INSTRUCTIONS FOR THE TASK → Retype each line of the listing. Do not alter anything.
*** Opening DATA EXTRACTS ***
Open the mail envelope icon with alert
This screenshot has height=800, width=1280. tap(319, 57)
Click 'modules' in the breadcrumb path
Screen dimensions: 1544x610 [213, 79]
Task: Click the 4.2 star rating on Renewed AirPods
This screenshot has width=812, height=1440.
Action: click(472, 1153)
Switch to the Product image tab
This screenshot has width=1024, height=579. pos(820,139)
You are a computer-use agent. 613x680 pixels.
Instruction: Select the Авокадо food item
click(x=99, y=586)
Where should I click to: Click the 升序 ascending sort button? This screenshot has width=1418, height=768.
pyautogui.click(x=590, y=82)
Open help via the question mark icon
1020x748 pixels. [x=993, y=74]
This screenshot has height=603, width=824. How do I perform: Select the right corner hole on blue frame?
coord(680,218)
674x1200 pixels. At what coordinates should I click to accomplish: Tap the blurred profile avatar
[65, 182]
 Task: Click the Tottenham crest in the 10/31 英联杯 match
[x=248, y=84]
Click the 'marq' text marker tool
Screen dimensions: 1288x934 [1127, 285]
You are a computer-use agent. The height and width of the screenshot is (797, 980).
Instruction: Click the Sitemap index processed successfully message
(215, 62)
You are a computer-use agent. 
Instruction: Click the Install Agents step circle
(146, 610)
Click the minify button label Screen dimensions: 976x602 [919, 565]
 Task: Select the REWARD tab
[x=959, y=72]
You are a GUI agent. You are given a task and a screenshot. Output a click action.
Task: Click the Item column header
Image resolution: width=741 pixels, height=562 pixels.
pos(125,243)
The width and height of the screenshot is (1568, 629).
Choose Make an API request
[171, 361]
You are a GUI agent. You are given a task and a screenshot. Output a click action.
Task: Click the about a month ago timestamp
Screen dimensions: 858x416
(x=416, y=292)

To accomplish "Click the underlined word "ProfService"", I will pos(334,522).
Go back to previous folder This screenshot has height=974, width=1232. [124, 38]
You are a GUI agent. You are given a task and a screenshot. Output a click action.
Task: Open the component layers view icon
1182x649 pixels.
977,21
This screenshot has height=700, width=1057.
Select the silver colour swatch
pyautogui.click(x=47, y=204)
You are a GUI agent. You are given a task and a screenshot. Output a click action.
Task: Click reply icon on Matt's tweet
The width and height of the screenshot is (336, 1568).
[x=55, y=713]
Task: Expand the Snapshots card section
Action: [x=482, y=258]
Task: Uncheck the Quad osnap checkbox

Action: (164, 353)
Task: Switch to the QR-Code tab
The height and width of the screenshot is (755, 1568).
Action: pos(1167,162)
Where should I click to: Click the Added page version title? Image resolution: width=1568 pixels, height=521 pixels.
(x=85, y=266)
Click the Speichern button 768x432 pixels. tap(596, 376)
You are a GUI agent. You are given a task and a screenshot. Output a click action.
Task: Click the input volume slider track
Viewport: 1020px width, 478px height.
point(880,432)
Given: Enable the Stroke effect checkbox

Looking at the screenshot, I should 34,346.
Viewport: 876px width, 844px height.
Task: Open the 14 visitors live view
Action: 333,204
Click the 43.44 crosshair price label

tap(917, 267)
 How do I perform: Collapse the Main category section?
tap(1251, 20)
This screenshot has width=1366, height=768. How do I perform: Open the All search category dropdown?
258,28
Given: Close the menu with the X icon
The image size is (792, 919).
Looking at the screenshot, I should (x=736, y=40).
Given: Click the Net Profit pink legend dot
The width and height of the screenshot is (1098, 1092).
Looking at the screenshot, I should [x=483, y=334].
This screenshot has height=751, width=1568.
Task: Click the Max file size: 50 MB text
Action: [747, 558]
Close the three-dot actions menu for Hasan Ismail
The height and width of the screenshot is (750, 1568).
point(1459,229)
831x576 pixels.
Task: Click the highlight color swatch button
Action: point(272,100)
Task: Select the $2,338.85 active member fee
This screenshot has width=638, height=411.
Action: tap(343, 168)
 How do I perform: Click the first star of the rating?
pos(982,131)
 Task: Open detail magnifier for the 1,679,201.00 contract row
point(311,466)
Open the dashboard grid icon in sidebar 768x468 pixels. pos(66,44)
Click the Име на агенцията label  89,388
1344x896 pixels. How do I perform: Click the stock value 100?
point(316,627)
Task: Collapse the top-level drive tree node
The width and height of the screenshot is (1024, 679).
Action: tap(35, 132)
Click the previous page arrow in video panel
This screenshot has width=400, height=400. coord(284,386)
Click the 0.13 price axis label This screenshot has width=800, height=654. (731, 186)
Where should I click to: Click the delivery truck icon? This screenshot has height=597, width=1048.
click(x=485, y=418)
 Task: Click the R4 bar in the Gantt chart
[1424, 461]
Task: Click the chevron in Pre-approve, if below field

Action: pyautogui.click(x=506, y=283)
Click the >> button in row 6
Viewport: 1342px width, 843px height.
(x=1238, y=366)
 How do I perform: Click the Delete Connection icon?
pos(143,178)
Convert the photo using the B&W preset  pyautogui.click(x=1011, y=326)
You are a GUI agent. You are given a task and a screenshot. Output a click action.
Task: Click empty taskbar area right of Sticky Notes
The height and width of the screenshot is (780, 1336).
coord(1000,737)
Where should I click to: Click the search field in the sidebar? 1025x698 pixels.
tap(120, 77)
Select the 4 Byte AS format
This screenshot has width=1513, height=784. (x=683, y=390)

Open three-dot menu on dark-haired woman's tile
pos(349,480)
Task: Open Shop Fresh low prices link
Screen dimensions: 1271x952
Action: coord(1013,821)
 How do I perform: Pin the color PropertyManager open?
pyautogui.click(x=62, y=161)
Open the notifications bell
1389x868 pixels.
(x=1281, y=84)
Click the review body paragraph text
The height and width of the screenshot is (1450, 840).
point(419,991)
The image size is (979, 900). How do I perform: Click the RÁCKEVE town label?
*** Closing DATA EXTRACTS ***
WORKED SOLUTION →
Open the mail envelope icon with alert
This screenshot has height=800, width=1280. tap(319, 57)
Click 'modules' in the breadcrumb path
Screen dimensions: 1544x610 [213, 79]
Task: Click the 4.2 star rating on Renewed AirPods
This screenshot has width=812, height=1440.
Action: click(472, 1153)
Switch to the Product image tab
This screenshot has width=1024, height=579. pos(820,139)
You are a computer-use agent. 613x680 pixels.
Instruction: Select the Авокадо food item
click(x=99, y=586)
Where should I click to: Click the 升序 ascending sort button? This screenshot has width=1418, height=768.
pyautogui.click(x=590, y=82)
Open help via the question mark icon
1020x748 pixels. [x=993, y=74]
This screenshot has height=603, width=824. How do I perform: Select the right corner hole on blue frame?
coord(680,218)
674x1200 pixels. At what coordinates should I click to accomplish: Tap the blurred profile avatar
[65, 182]
 Task: Click the Tottenham crest in the 10/31 英联杯 match
[x=248, y=84]
Click the 'marq' text marker tool
Screen dimensions: 1288x934 [1127, 285]
You are a computer-use agent. The height and width of the screenshot is (797, 980).
Instruction: Click the Sitemap index processed successfully message
(215, 62)
You are a computer-use agent. 
Instruction: Click the Install Agents step circle
(146, 610)
Click the minify button label Screen dimensions: 976x602 [919, 565]
 Task: Select the REWARD tab
[x=959, y=72]
You are a GUI agent. You are given a task and a screenshot. Output a click action.
Task: Click the Item column header
Image resolution: width=741 pixels, height=562 pixels.
pos(125,243)
The width and height of the screenshot is (1568, 629).
Choose Make an API request
[171, 361]
You are a GUI agent. You are given a task and a screenshot. Output a click action.
Task: Click the about a month ago timestamp
Screen dimensions: 858x416
(x=416, y=292)

To accomplish "Click the underlined word "ProfService"", I will pos(334,522).
Go back to previous folder This screenshot has height=974, width=1232. [124, 38]
You are a GUI agent. You are given a task and a screenshot. Output a click action.
Task: Open the component layers view icon
1182x649 pixels.
977,21
This screenshot has height=700, width=1057.
Select the silver colour swatch
pyautogui.click(x=47, y=204)
You are a GUI agent. You are given a task and a screenshot. Output a click action.
Task: Click reply icon on Matt's tweet
The width and height of the screenshot is (336, 1568).
[x=55, y=713]
Task: Expand the Snapshots card section
Action: [x=482, y=258]
Task: Uncheck the Quad osnap checkbox

Action: (164, 353)
Task: Switch to the QR-Code tab
The height and width of the screenshot is (755, 1568).
Action: pos(1167,162)
Where should I click to: Click the Added page version title? Image resolution: width=1568 pixels, height=521 pixels.
(x=85, y=266)
Click the Speichern button 768x432 pixels. tap(596, 376)
You are a GUI agent. You are given a task and a screenshot. Output a click action.
Task: Click the input volume slider track
Viewport: 1020px width, 478px height.
point(880,432)
Given: Enable the Stroke effect checkbox

Looking at the screenshot, I should 34,346.
Viewport: 876px width, 844px height.
Task: Open the 14 visitors live view
Action: 333,204
Click the 43.44 crosshair price label

tap(917, 267)
 How do I perform: Collapse the Main category section?
tap(1251, 20)
This screenshot has width=1366, height=768. How do I perform: Open the All search category dropdown?
258,28
Given: Close the menu with the X icon
The image size is (792, 919).
Looking at the screenshot, I should (x=736, y=40).
Given: Click the Net Profit pink legend dot
The width and height of the screenshot is (1098, 1092).
Looking at the screenshot, I should [x=483, y=334].
This screenshot has height=751, width=1568.
Task: Click the Max file size: 50 MB text
Action: [747, 558]
Close the three-dot actions menu for Hasan Ismail
The height and width of the screenshot is (750, 1568).
point(1459,229)
831x576 pixels.
Task: Click the highlight color swatch button
Action: point(272,100)
Task: Select the $2,338.85 active member fee
This screenshot has width=638, height=411.
Action: tap(343, 168)
 How do I perform: Click the first star of the rating?
pos(982,131)
 Task: Open detail magnifier for the 1,679,201.00 contract row
point(311,466)
Open the dashboard grid icon in sidebar 768x468 pixels. pos(66,44)
Click the Име на агенцията label  89,388
1344x896 pixels. How do I perform: Click the stock value 100?
point(316,627)
Task: Collapse the top-level drive tree node
The width and height of the screenshot is (1024, 679).
Action: tap(35, 132)
Click the previous page arrow in video panel
This screenshot has width=400, height=400. coord(284,386)
Click the 0.13 price axis label This screenshot has width=800, height=654. (731, 186)
Where should I click to: Click the delivery truck icon? This screenshot has height=597, width=1048.
click(x=485, y=418)
 Task: Click the R4 bar in the Gantt chart
[1424, 461]
Task: Click the chevron in Pre-approve, if below field

Action: pyautogui.click(x=506, y=283)
Click the >> button in row 6
Viewport: 1342px width, 843px height.
(x=1238, y=366)
 How do I perform: Click the Delete Connection icon?
pos(143,178)
Convert the photo using the B&W preset  pyautogui.click(x=1011, y=326)
You are a GUI agent. You are given a task and a screenshot. Output a click action.
Task: Click empty taskbar area right of Sticky Notes
The height and width of the screenshot is (780, 1336).
coord(1000,737)
Where should I click to: Click the search field in the sidebar? 1025x698 pixels.
tap(120, 77)
Select the 4 Byte AS format
This screenshot has width=1513, height=784. (x=683, y=390)

Open three-dot menu on dark-haired woman's tile
pos(349,480)
Task: Open Shop Fresh low prices link
Screen dimensions: 1271x952
Action: coord(1013,821)
 How do I perform: Pin the color PropertyManager open?
pyautogui.click(x=62, y=161)
Open the notifications bell
1389x868 pixels.
(x=1281, y=84)
Click the review body paragraph text
The height and width of the screenshot is (1450, 840).
point(419,991)
The image size is (979, 900). How do I perform: Click the RÁCKEVE town label?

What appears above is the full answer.